◆ To-do list ◆
A) Please set down the passage of the matrix thread between "Let $A$ be an" and "all integer entries.", inclusive.
B) Name each property that the first line of the matrix thread assigns to the matrix A.

--- Start Page text ---

Let $A$ be an $n \times n$ upper triangular matrix with integer entries and all diagonal entries are $1$
Prove / Disprove: $A^{-1}$ is not a power of $A$ unless $A$ is the identity matrix
I only know $A^{-1}$ exists and of course, it has all integer entries.
Any help?
On
Hint: work out the $2 \times 2$ and $3 \times 3$ cases by hand (i.e., assume your matrix is $$ A = \begin{bmatrix} 1 & a \\ 0 & 1 \end{bmatrix} $$ and its inverse is $$ A^{-1} = \begin{bmatrix} 1 & c \\ 0 & 1 \end{bmatrix} $$ and see what you can conclude about $a$ and $c$.
On
Hint: It is enough to prove that $A^m=I$ implies $A=I$. Write $A=I+N$ with $N$ nilpotent. Then $A^m$ is easy to compute using the binomial theorem. Argue that $A^m=I$ implies $N=0$ by considering the diagonals of $N$. For instance, the secondary diagonal of $A^m$ is $m$ times the secondary diagonal of $N$.
Denote $A=I+N$ where $N$ is some nilpotent non-zero upper triangular matrix and suppose $A^{-1}=(I+N)^k$.
Then it should be $(I+N)^{k+1}=I$ and then with the use of of binomial formula $a_1N+a_2N^2+\dots+ a_{k+1}N^{k+1} =0 $
$N(a_1I+a_2N +\dots+ a_{k+1}N^ k) =0$
but $B=a_1I+a_2N +\dots+ a_{k+1}N^ k$ is full rank matrix and $N$ in nonzero matrix so it is impossible to be $NB=0$.
So $N$ must be $0$.

--- End Page text ---
--- Start Information shown ---

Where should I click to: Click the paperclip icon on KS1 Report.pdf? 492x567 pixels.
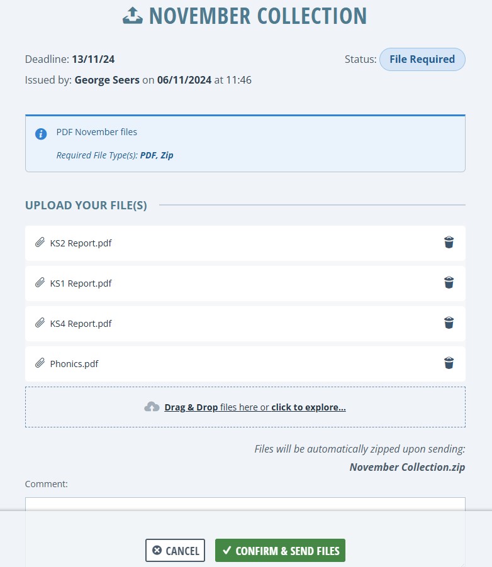[40, 283]
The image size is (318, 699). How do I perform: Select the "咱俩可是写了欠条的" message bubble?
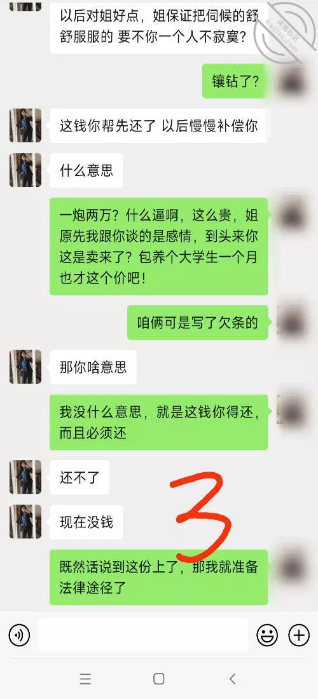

--- End Information shown ---

◆ Results of the tasks ◆
A)
Let $A$ be an $n \times n$ upper triangular matrix with integer entries and all diagonal entries are $1$
Prove / Disprove: $A^{-1}$ is not a power of $A$ unless $A$ is the identity matrix
I only know $A^{-1}$ exists and of course, it has all integer entries.

B)
- It is n × n.
- It is upper triangular.
- It has integer entries.
- All its diagonal entries are 1.